START Dataset content

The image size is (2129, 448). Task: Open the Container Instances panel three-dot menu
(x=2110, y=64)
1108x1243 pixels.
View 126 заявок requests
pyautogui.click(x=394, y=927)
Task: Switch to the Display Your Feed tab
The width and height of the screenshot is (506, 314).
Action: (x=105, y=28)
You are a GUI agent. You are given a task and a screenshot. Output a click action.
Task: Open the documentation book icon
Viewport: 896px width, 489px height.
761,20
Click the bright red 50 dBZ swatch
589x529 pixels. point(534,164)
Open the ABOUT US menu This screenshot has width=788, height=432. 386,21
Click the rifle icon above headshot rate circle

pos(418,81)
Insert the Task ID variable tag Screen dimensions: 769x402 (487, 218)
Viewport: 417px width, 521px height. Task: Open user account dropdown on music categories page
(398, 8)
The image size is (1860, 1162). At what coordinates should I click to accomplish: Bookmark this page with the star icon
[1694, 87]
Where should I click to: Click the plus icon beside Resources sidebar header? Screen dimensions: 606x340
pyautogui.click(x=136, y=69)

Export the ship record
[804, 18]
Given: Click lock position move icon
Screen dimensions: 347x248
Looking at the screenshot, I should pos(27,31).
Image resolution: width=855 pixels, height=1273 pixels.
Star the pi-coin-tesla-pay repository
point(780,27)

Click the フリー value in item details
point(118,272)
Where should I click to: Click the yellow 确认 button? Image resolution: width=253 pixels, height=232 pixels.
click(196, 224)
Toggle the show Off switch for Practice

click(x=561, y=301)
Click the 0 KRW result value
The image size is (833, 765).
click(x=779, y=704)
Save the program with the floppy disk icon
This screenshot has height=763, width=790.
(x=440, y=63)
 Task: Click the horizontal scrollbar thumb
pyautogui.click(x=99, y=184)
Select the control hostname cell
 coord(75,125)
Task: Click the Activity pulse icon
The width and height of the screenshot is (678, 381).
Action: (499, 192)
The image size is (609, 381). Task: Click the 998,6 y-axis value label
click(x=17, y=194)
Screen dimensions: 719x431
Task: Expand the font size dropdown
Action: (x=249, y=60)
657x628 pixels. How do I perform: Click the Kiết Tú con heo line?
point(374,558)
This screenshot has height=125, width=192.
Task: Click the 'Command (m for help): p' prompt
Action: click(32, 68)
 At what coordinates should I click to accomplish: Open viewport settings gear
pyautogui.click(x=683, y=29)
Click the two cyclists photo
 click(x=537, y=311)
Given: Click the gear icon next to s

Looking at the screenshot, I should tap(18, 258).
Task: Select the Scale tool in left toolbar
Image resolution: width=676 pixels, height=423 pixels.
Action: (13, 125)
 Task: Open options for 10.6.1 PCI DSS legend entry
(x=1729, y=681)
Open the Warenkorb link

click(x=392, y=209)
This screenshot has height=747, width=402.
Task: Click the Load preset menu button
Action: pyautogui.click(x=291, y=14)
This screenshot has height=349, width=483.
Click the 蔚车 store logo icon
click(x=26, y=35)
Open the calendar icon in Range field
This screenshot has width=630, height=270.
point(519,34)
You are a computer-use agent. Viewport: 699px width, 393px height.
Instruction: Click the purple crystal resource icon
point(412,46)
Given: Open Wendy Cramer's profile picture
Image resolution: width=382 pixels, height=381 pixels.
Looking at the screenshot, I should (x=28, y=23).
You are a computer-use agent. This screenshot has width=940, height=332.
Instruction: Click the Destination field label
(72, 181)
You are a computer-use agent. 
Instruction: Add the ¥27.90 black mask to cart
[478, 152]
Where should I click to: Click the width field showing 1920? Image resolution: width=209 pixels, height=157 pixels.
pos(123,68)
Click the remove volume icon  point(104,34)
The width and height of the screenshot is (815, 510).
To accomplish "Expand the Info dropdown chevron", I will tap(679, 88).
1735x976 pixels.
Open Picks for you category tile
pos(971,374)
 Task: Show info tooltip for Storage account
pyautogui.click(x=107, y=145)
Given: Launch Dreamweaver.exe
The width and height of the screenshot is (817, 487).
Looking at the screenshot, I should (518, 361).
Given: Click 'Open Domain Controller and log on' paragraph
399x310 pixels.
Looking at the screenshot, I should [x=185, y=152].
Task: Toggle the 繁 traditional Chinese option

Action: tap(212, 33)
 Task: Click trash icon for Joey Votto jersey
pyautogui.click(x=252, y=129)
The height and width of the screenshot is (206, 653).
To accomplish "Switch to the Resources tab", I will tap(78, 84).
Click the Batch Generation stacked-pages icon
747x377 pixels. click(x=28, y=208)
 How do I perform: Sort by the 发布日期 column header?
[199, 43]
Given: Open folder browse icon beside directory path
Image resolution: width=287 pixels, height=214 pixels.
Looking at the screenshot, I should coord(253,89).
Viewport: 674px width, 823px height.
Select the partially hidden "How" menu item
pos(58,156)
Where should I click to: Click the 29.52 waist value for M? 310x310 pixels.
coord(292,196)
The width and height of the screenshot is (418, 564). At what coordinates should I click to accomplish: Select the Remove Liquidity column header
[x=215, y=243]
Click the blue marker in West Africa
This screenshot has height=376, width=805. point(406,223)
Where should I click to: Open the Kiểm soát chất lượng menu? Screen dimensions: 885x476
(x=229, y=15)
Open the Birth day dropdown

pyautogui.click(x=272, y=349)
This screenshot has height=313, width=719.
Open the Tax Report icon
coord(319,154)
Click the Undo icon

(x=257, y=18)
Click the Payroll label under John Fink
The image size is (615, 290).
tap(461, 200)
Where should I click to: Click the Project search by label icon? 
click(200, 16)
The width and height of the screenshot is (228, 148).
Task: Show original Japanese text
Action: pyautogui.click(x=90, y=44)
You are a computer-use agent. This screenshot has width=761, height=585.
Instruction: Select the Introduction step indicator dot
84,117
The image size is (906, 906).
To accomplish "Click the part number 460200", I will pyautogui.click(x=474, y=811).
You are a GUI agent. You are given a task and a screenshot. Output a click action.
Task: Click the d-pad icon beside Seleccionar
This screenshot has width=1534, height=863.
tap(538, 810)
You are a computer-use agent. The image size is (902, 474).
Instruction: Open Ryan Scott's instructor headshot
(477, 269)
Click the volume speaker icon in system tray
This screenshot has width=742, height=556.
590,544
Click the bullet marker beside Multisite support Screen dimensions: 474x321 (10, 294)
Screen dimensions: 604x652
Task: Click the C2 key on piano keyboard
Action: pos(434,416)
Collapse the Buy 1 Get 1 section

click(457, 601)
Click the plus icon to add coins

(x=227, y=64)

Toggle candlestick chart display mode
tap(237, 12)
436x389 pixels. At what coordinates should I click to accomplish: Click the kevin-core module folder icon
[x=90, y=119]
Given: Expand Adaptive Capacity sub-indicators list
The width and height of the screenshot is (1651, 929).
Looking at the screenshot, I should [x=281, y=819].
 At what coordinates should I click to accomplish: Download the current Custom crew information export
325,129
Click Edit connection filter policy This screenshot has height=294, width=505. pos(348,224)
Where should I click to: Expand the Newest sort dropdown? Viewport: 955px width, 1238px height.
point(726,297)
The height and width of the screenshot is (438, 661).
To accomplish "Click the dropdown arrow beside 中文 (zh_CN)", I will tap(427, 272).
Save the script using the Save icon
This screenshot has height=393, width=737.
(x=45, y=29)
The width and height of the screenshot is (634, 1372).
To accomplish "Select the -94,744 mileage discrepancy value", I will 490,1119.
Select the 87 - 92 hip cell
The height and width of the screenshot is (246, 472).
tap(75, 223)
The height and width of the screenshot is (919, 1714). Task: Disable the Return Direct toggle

END Dataset content

Give back each line above precisely as it stands.

The image size is (2129, 448). Task: Open the Container Instances panel three-dot menu
(x=2110, y=64)
1108x1243 pixels.
View 126 заявок requests
pyautogui.click(x=394, y=927)
Task: Switch to the Display Your Feed tab
The width and height of the screenshot is (506, 314).
Action: (x=105, y=28)
You are a GUI agent. You are given a task and a screenshot. Output a click action.
Task: Open the documentation book icon
Viewport: 896px width, 489px height.
761,20
Click the bright red 50 dBZ swatch
589x529 pixels. point(534,164)
Open the ABOUT US menu This screenshot has width=788, height=432. 386,21
Click the rifle icon above headshot rate circle

pos(418,81)
Insert the Task ID variable tag Screen dimensions: 769x402 (487, 218)
Viewport: 417px width, 521px height. Task: Open user account dropdown on music categories page
(398, 8)
The image size is (1860, 1162). At what coordinates should I click to accomplish: Bookmark this page with the star icon
[1694, 87]
Where should I click to: Click the plus icon beside Resources sidebar header? Screen dimensions: 606x340
pyautogui.click(x=136, y=69)

Export the ship record
[804, 18]
Given: Click lock position move icon
Screen dimensions: 347x248
Looking at the screenshot, I should pos(27,31).
Image resolution: width=855 pixels, height=1273 pixels.
Star the pi-coin-tesla-pay repository
point(780,27)

Click the フリー value in item details
point(118,272)
Where should I click to: Click the yellow 确认 button? Image resolution: width=253 pixels, height=232 pixels.
click(196, 224)
Toggle the show Off switch for Practice

click(x=561, y=301)
Click the 0 KRW result value
The image size is (833, 765).
click(x=779, y=704)
Save the program with the floppy disk icon
This screenshot has height=763, width=790.
(x=440, y=63)
 Task: Click the horizontal scrollbar thumb
pyautogui.click(x=99, y=184)
Select the control hostname cell
 coord(75,125)
Task: Click the Activity pulse icon
The width and height of the screenshot is (678, 381).
Action: (499, 192)
The image size is (609, 381). Task: Click the 998,6 y-axis value label
click(x=17, y=194)
Screen dimensions: 719x431
Task: Expand the font size dropdown
Action: (x=249, y=60)
657x628 pixels. How do I perform: Click the Kiết Tú con heo line?
point(374,558)
This screenshot has height=125, width=192.
Task: Click the 'Command (m for help): p' prompt
Action: click(32, 68)
 At what coordinates should I click to accomplish: Open viewport settings gear
pyautogui.click(x=683, y=29)
Click the two cyclists photo
 click(x=537, y=311)
Given: Click the gear icon next to s

Looking at the screenshot, I should tap(18, 258).
Task: Select the Scale tool in left toolbar
Image resolution: width=676 pixels, height=423 pixels.
Action: (13, 125)
 Task: Open options for 10.6.1 PCI DSS legend entry
(x=1729, y=681)
Open the Warenkorb link

click(x=392, y=209)
This screenshot has height=747, width=402.
Task: Click the Load preset menu button
Action: pyautogui.click(x=291, y=14)
This screenshot has height=349, width=483.
Click the 蔚车 store logo icon
click(x=26, y=35)
Open the calendar icon in Range field
This screenshot has width=630, height=270.
point(519,34)
You are a computer-use agent. Viewport: 699px width, 393px height.
Instruction: Click the purple crystal resource icon
point(412,46)
Given: Open Wendy Cramer's profile picture
Image resolution: width=382 pixels, height=381 pixels.
Looking at the screenshot, I should (x=28, y=23).
You are a computer-use agent. This screenshot has width=940, height=332.
Instruction: Click the Destination field label
(72, 181)
You are a computer-use agent. 
Instruction: Add the ¥27.90 black mask to cart
[478, 152]
Where should I click to: Click the width field showing 1920? Image resolution: width=209 pixels, height=157 pixels.
pos(123,68)
Click the remove volume icon  point(104,34)
The width and height of the screenshot is (815, 510).
To accomplish "Expand the Info dropdown chevron", I will tap(679, 88).
1735x976 pixels.
Open Picks for you category tile
pos(971,374)
 Task: Show info tooltip for Storage account
pyautogui.click(x=107, y=145)
Given: Launch Dreamweaver.exe
The width and height of the screenshot is (817, 487).
Looking at the screenshot, I should (518, 361).
Given: Click 'Open Domain Controller and log on' paragraph
399x310 pixels.
Looking at the screenshot, I should [x=185, y=152].
Task: Toggle the 繁 traditional Chinese option

Action: tap(212, 33)
 Task: Click trash icon for Joey Votto jersey
pyautogui.click(x=252, y=129)
The height and width of the screenshot is (206, 653).
To accomplish "Switch to the Resources tab", I will tap(78, 84).
Click the Batch Generation stacked-pages icon
747x377 pixels. click(x=28, y=208)
 How do I perform: Sort by the 发布日期 column header?
[199, 43]
Given: Open folder browse icon beside directory path
Image resolution: width=287 pixels, height=214 pixels.
Looking at the screenshot, I should coord(253,89).
Viewport: 674px width, 823px height.
Select the partially hidden "How" menu item
pos(58,156)
Where should I click to: Click the 29.52 waist value for M? 310x310 pixels.
coord(292,196)
The width and height of the screenshot is (418, 564). At what coordinates should I click to accomplish: Select the Remove Liquidity column header
[x=215, y=243]
Click the blue marker in West Africa
This screenshot has height=376, width=805. point(406,223)
Where should I click to: Open the Kiểm soát chất lượng menu? Screen dimensions: 885x476
(x=229, y=15)
Open the Birth day dropdown

pyautogui.click(x=272, y=349)
This screenshot has height=313, width=719.
Open the Tax Report icon
coord(319,154)
Click the Undo icon

(x=257, y=18)
Click the Payroll label under John Fink
The image size is (615, 290).
tap(461, 200)
Where should I click to: Click the Project search by label icon? 
click(200, 16)
The width and height of the screenshot is (228, 148).
Task: Show original Japanese text
Action: pyautogui.click(x=90, y=44)
You are a computer-use agent. This screenshot has width=761, height=585.
Instruction: Select the Introduction step indicator dot
84,117
The image size is (906, 906).
To accomplish "Click the part number 460200", I will pyautogui.click(x=474, y=811).
You are a GUI agent. You are given a task and a screenshot. Output a click action.
Task: Click the d-pad icon beside Seleccionar
This screenshot has width=1534, height=863.
tap(538, 810)
You are a computer-use agent. The image size is (902, 474).
Instruction: Open Ryan Scott's instructor headshot
(477, 269)
Click the volume speaker icon in system tray
This screenshot has width=742, height=556.
590,544
Click the bullet marker beside Multisite support Screen dimensions: 474x321 (10, 294)
Screen dimensions: 604x652
Task: Click the C2 key on piano keyboard
Action: pos(434,416)
Collapse the Buy 1 Get 1 section

click(457, 601)
Click the plus icon to add coins

(x=227, y=64)

Toggle candlestick chart display mode
tap(237, 12)
436x389 pixels. At what coordinates should I click to accomplish: Click the kevin-core module folder icon
[x=90, y=119]
Given: Expand Adaptive Capacity sub-indicators list
The width and height of the screenshot is (1651, 929).
Looking at the screenshot, I should [x=281, y=819].
 At what coordinates should I click to accomplish: Download the current Custom crew information export
325,129
Click Edit connection filter policy This screenshot has height=294, width=505. pos(348,224)
Where should I click to: Expand the Newest sort dropdown? Viewport: 955px width, 1238px height.
point(726,297)
The height and width of the screenshot is (438, 661).
To accomplish "Click the dropdown arrow beside 中文 (zh_CN)", I will tap(427, 272).
Save the script using the Save icon
This screenshot has height=393, width=737.
(x=45, y=29)
The width and height of the screenshot is (634, 1372).
To accomplish "Select the -94,744 mileage discrepancy value", I will 490,1119.
Select the 87 - 92 hip cell
The height and width of the screenshot is (246, 472).
tap(75, 223)
The height and width of the screenshot is (919, 1714). Task: Disable the Return Direct toggle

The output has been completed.